Rev. Cheryl Pyrch of (PA IPL member) Summit Presbyterian Church graciously shared her sermon from the 2013 National Preach-In on Climate Change. For the non-Presbyterians out there wondering how she chose this reading from the many, many possibilities: many liturgically-based Protestant Christian denominations use the Revised Common Lectionary, a three-year schedule of Bible readings that specifies the texts that will be preached on a particular Sunday. If your time is short today, skip to the last 3 paragraphs. I have no doubt that you’ll come back for the rest.
Testing the Lord
Luke 4: 1-12
I wonder what the devil thought, as he watched Jesus being baptized. Now, we don’t know that he was there – none of the gospel writers mention him – but if he wasn’t, surely he had an informant. An informant who told him about this man from Nazareth who had the Holy Spirit descend on him like a dove. About the voice from heaven that said, “You are my son, the Beloved, with you I am well pleased.” Was the devil jealous, or did he just realize Jesus would be a really big catch? Either way, during those forty days in the wilderness the devil did his best to tempt Jesus into disobedience. To undermine that father/son relationship. To perhaps make Jesus a little less beloved. We aren’t told about all the tricks he used in those forty days, but at the end of them he made three final offers.

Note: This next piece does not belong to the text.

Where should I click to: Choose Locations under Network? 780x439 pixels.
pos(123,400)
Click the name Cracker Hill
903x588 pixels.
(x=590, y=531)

“Since you are the Son of God, turn this stone into bread.” It must have been tempting. Jesus was famished. But he remembered scripture, and he knew that he didn’t receive the power of the Holy Spirit to satisfy his own needs. So he replied, “it is written, one does not live by bread alone.”
Then the devil led him up and showed him in an instant all the kingdoms of the world. “To you I will give their glory and authority; it will all be yours, if you worship me.” It must have been tempting. Jesus could do a lot of good as ruler of the world’s kingdoms. But he knew that to worship the devil he’d need to disown his true parent. So he replied, “It is written, worship the Lord your God, and serve only him.”

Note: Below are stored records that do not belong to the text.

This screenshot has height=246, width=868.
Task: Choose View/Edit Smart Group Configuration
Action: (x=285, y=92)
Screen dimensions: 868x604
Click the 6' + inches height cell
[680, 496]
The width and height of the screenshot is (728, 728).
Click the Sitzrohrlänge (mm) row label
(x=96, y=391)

Finally, the devil took Jesus to Jerusalem, and placed him on the pinnacle of the temple, saying to him, “If you are the Son of God, throw yourself down from here, for it is written “He will command his angels concerning you, to protect you,” and “on their hands they will bear you up, so that you will not dash your foot against a stone.” Jesus must have been tempted. He wouldn’t get hurt — the scriptures said so. That would shut the devil up. But Jesus knew that putting God to the test, making God “prove” his love, was no way to treat his father. So he replied, “it is said, “Do not put the Lord your God to the test.” And then the devil departed from him until an opportune time.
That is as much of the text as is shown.